Where do human institutions get the hubris to pretend that those institutions are competent to pursue their supposed goals? I mock my IQ test. I mock my school performance. I mock my performance in this society. None of our tests prove anything but institutional incompetence, the pathetic naivete of civilization. Now: the other side of that same coin:

Our institutions claim purposes and functions that would not be supported by falsifications administered by ET. My schools pretended that their purpose was to train me, to civilize me, to educate me ... My schools never demonstrated competnence to do any of those things: they were just fiated into power by the thugs of our kleptocracy.
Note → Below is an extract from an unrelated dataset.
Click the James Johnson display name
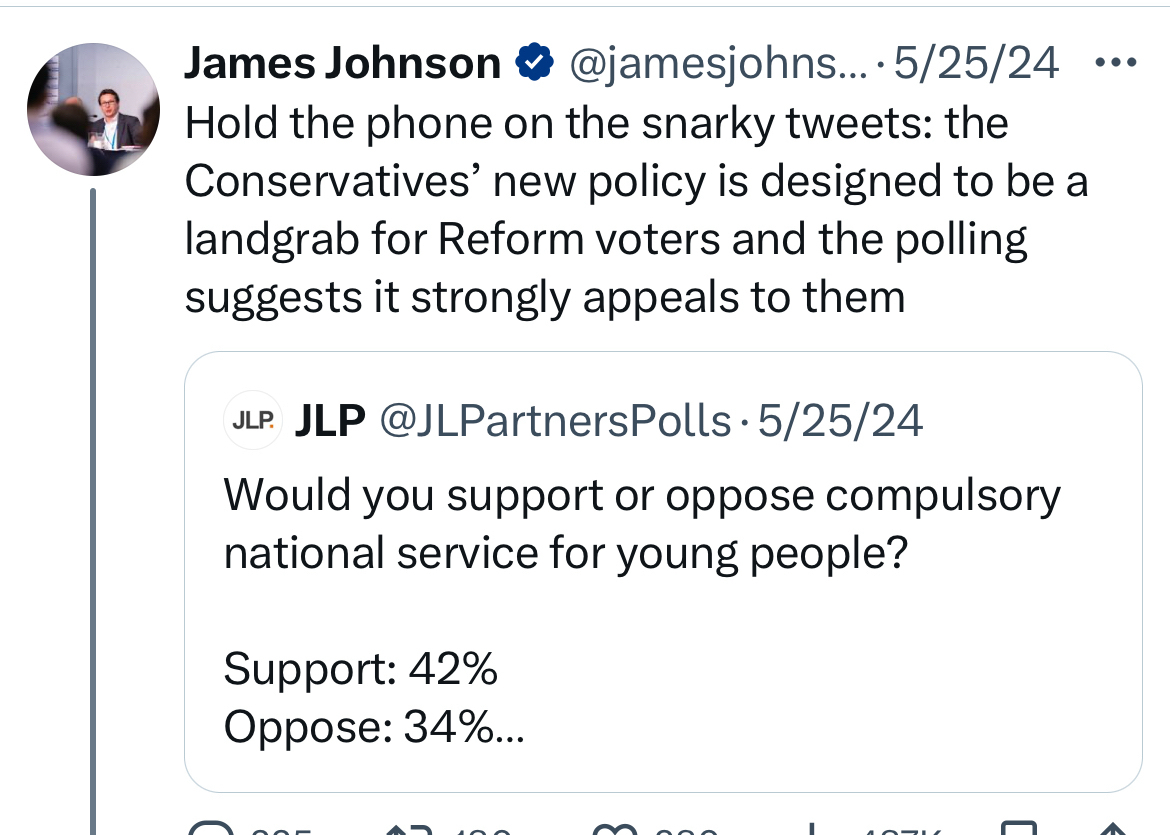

I've spent my adulthood offering disproofs; the society has spent my entire life ignoring my messages.

Well, that would be OK perhaps in a world in which Christ was a falsehood. Or in a world where there was no Truth other than that stage-dressed by the kleptocrats. In that universe the carcinogens in the tobacco won't kill anyone until a majority votes for it to be so. But what if we live in a world were truth cannot be compromised? What if the poison is poisonous whether we officially publish it to be so or not? In other words: can false authorities fiat their false authority into passing for truth in reality?

I say not. My society tackles me, knocks me down, holds me down: so there's no contest.

Did you ever hear such a story? Sure: it's told in the Bible. Not very accurately. Not at all honestly. But still. Mythically it's true. It's there: a truth we tell, but ignore.